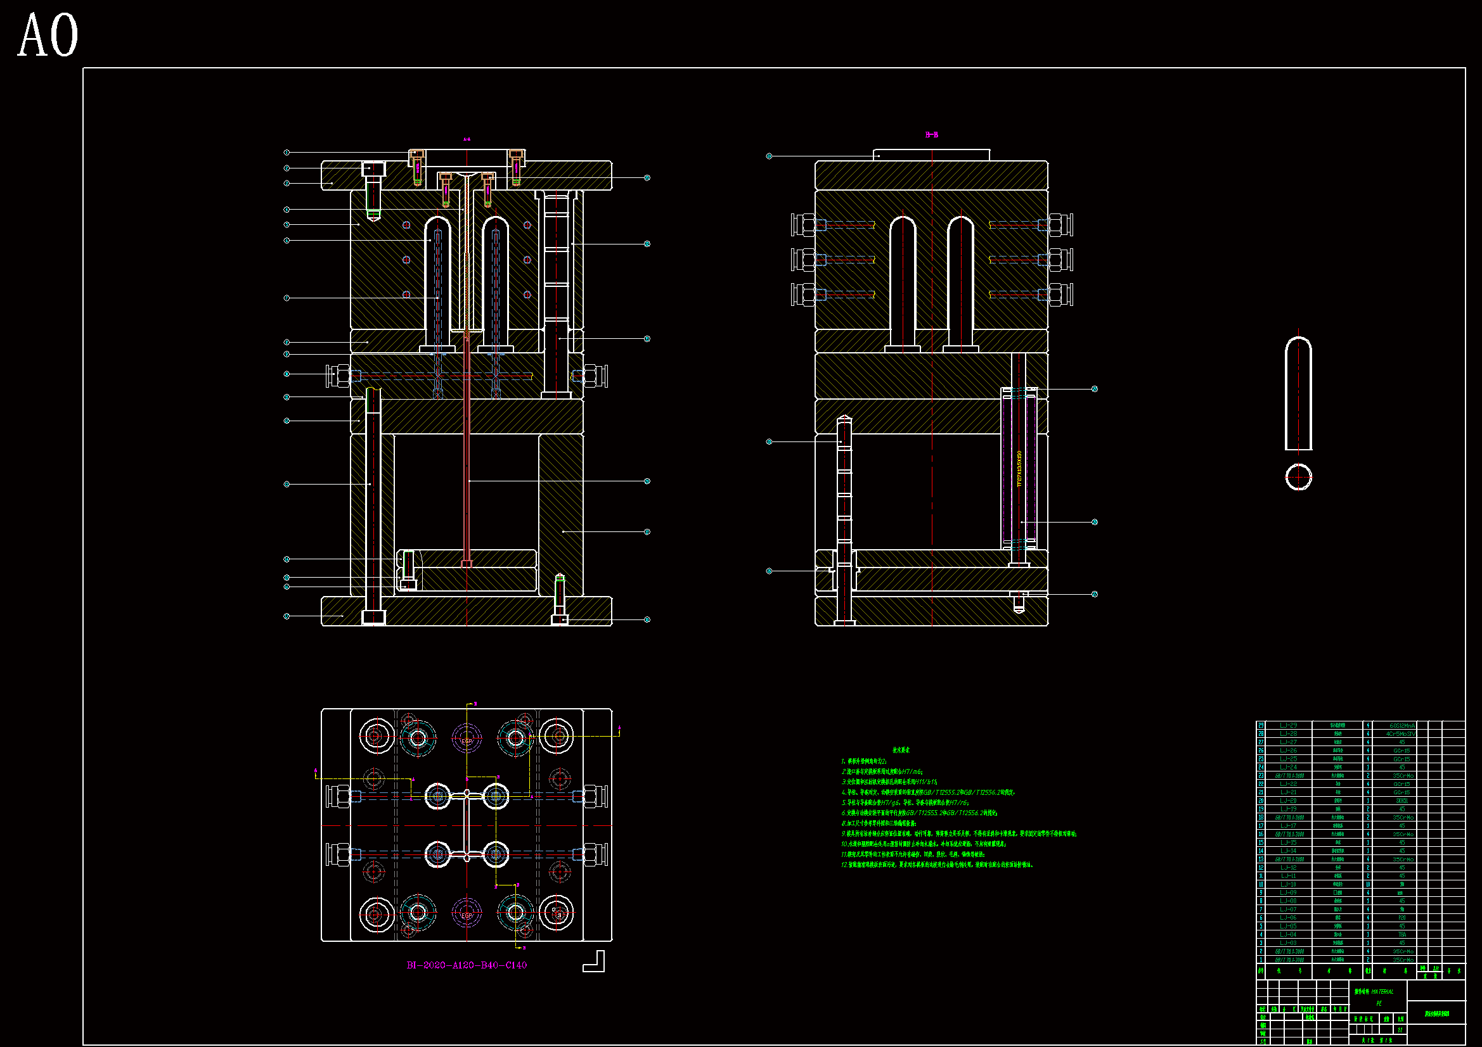The image size is (1482, 1047).
Task: Click the circle below the preform outline
Action: 1298,477
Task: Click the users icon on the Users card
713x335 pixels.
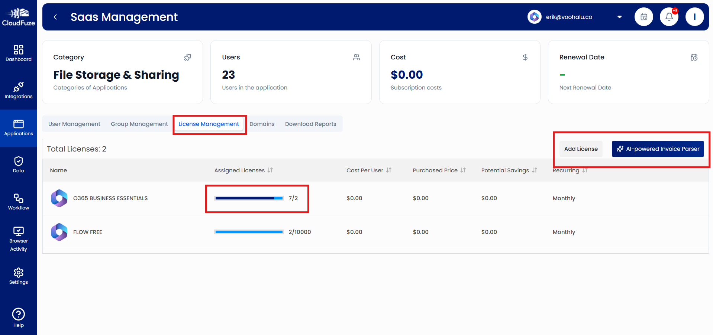Action: point(356,57)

• EXERCISE: Every line from the one with "Task: Click the users icon on the Users card" through the end of the records above belongs in the answer, copied exactly; no picture does.

• RESPONSE BELOW:
Task: Click the users icon on the Users card
713x335 pixels.
Action: point(356,57)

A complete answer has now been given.